### EXERCICES
#1 Répondez à ces questions d'après la critique du film Rivière :
(a) Quel âge a Manon ?
(b) Quelle ville Manon veut-elle rejoindre en faisant du stop ?
(c) Qu'est-ce qui a contrarié les ambitions de Karine ?
#2 Écrivez la suite de la critique du film Rivière, en reprenant juste après sa dernière phrase.

RIVIÈRE
Manon, dix-sept ans, quitte les montagnes suisses à la recherche de son père, introuvable. En formant de nouveaux liens et en découvrant son premier amour, elle est déterminée à suivre le chemin qu’elle s’est tracé sur la glace : devenir une joueuse de hockey professionnelle.
Critique du film
À travers l’histoire de Manon, l’héroïne de son premier long métrage, Hugues Hariche souhaitait représenter la difficulté à laquelle sont confrontés les adolescent.e.s pour trouver leur place et leur identité dans ce monde où tout semble accessible mais ne l’est jamais réellement. Rivière, c’est l’histoire de fuite(s) mais aussi de luttes intérieures, de combat perpétuel contre les traumas du passé et les manques du présent pour parvenir, peut-être, à trouver sa voie et un certain équilibre.
C’est au bord d’une route enneigée que l’on découvre Manon, alors qu’elle fait du stop pour rejoindre Belfort depuis la Suisse. Mineure et visiblement livrée à elle-même, elle cherche un certain Frank, dont on découvrira bientôt qu’il s’agit de son géniteur, qu’elle n’a pas vu depuis ses 3 ans. De nombreux mystères entourent l’exposition du film et il faudra recouper les indices avant de comprendre davantage ce personnage indomptable. Car peu loquace et assez orgueilleuse, Manon ne se dévoile pas beaucoup, se cachant au sens propre comme au figuré, comme cicatrice au front qu’elle dissimule sous son bonnet. Si l’on ressent bel et bien une détermination en elle, on décèle aussi une certaine colère dont on découvrira progressivement ce qui la nourrit.
Recueillie par la nouvelle compagne de son père, elle cherche ses marques dans ce nouvel environnement et se lie d’amitié avec Karine, une patineuse et jeune prodige locale dont les ambitions ont été contrariées par une vilaine blessure au genou. Manon, de son côté, dévoile des compétences inouïes sur la glace avec un niveau particulièrement prometteur en hockey, discipline qu’elle pratique depuis l’enfance, ce qui ne manque pas d’attirer l’attention du coach de l’équipe masculine. Celle qui a grandi en foyer après le décès de sa mère se donne corps et âme crosse à la main, mais sa fougue déborde souvent en une colère qui explose brutalement même face à des jeunes garçons plus gaillards qu’elle. Son nouvel entraîneur décide alors de l’aider à canaliser cette agressivité dans ce monde très masculin, conscient de son immense potentiel. Ainsi, pour la première fois de son existence, deux adultes offrent à Manon une attention et un cadre, qu’elle n’a certainement jamais eus, et tentent à leur manière de l’aider à se trouver.

(Relevés des éléments d'interface)
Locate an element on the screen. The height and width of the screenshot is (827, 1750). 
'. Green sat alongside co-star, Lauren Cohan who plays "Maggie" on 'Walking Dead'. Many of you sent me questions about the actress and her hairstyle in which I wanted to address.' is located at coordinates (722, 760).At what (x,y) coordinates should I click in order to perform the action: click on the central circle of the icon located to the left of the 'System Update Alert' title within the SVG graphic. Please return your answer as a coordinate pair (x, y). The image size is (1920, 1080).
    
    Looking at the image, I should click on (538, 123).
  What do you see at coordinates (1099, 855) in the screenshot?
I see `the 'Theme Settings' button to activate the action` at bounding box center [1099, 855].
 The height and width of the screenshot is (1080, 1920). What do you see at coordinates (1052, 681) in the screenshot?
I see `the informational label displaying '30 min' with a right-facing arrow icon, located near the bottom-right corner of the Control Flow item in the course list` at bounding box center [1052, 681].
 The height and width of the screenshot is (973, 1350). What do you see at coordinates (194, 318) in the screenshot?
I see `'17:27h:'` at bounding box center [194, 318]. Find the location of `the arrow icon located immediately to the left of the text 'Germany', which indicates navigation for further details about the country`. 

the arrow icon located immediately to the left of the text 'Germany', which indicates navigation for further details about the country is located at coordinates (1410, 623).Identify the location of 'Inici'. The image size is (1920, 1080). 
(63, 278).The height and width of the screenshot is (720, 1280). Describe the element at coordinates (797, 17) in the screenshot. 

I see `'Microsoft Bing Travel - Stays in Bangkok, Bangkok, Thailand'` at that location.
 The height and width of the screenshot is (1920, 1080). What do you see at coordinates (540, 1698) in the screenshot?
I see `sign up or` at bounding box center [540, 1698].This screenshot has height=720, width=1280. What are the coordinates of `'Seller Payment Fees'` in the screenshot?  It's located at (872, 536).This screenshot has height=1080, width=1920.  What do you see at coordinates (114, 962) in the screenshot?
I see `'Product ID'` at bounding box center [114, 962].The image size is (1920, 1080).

### RÉPONSES DANS L'ORDRE
#1
(a) Dix-sept ans.
(b) Belfort.
(c) Une vilaine blessure au genou.

#2
Récit initiatique mêlant reconstruction et découverte de soi, Rivière raconte aussi une histoire d’amour contrariée. Manon et sa nouvelle amie Karine portent toutes deux des blessures. Apparentes, mais aussi profondément ancrées. Leurs solitudes se rejoignent un temps, presque naturellement, offrant de belles séquences où les gestes et les regards suffisent, quand les mots deviennent dérisoires face aux cicatrices. Mais il n’y a rien de romantique dans cette liaison passagère puisqu’elle réunit deux âmes meurtries, qui s’apporteront un peu d’apaisement temporaire, sans que les douleurs corporelles et émotionnelles ne soient encore guéries.
Outre la justesse d’interprétation des trois comédiennes principales (Flavie Delangle, Sarah Bramms et Camille Rutherford), la qualité majeure du film d’Hugues Hariche tient probablement dans son approche des personnages, adolescents comme adultes, qu’il ne juge jamais et qu’il dévoile dans leurs contradictions, leurs maladresses et leurs difficultés à accepter la cruelle réalité pour pouvoir aller de l’avant. Faire face à l’adversité, tomber encore et encore, mais toujours se relever pour enfin reprendre son destin en main.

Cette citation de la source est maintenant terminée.